═════ Material provided

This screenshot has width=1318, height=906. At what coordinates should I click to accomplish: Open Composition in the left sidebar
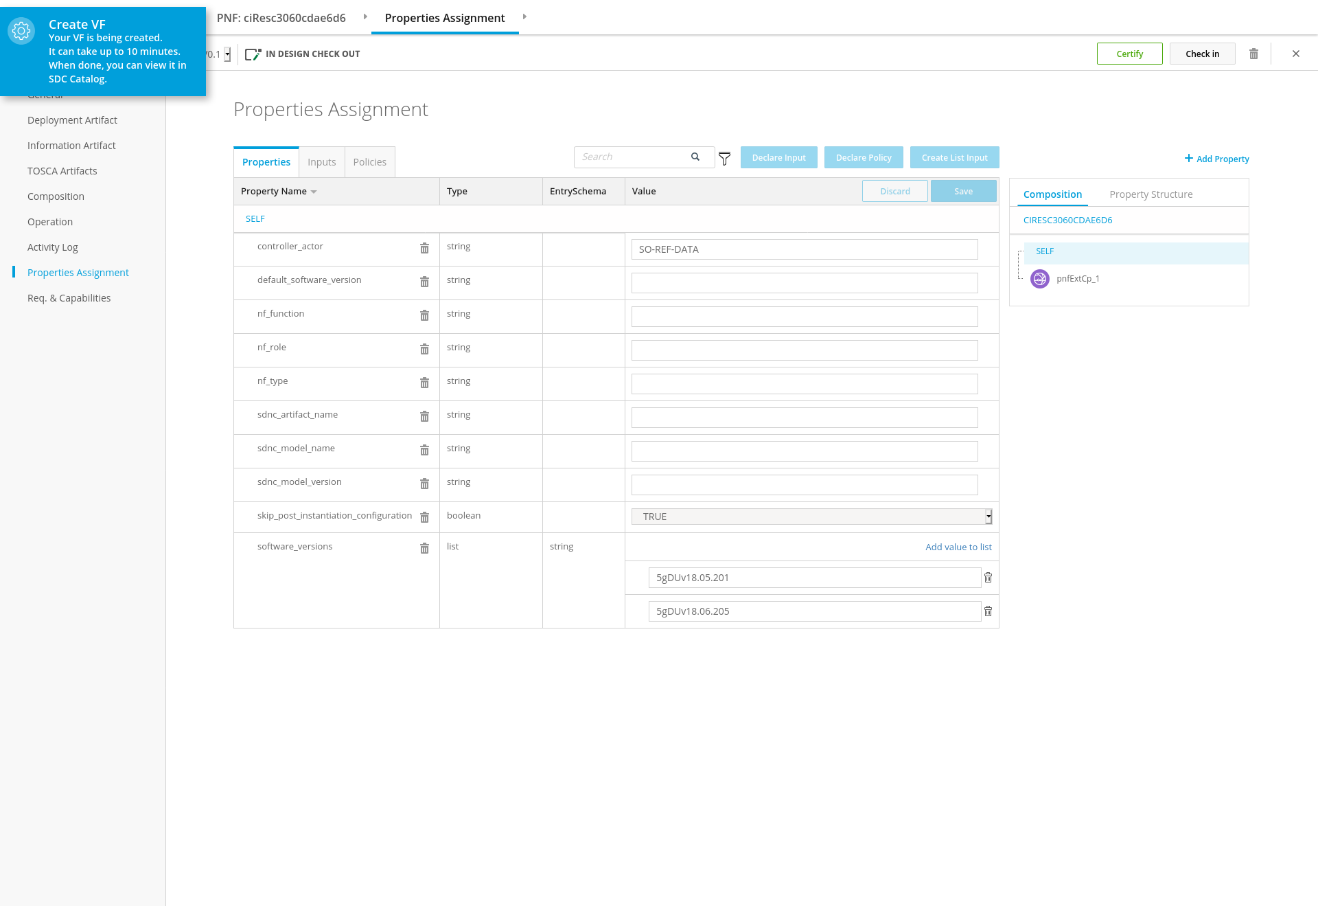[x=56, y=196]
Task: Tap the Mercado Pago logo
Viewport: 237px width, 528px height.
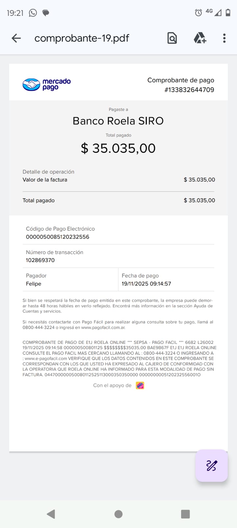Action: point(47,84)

══════════
═════ Material provided

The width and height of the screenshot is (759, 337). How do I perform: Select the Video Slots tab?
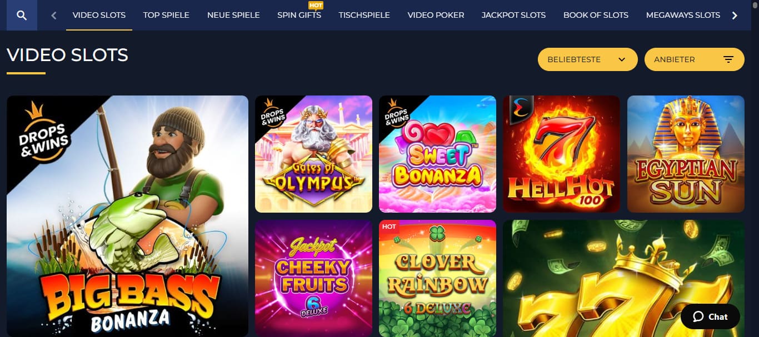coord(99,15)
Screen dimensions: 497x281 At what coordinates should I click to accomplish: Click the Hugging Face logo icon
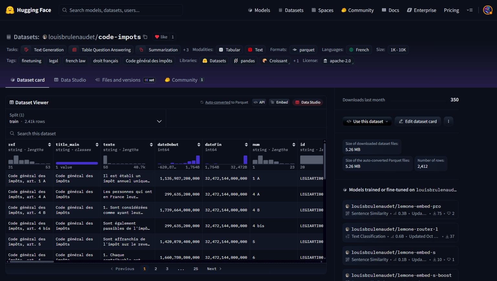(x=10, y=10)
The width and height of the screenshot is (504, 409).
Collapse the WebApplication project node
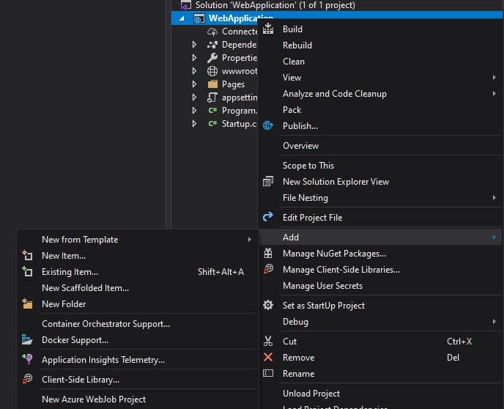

══════════

Task objective - Format the data lines between the line containing "This screenshot has" and the line containing "Action: point(47,84)", inclusive, as a numbered list with blank lines omitted. Leave the pictures out of the answer.

Solution to this exercise -
1. This screenshot has width=1318, height=906. At what coordinates should I click to accomplish: Open Composition in the left sidebar
2. [x=56, y=196]
3. Task: Tap the Mercado Pago logo
4. Viewport: 237px width, 528px height.
5. Action: point(47,84)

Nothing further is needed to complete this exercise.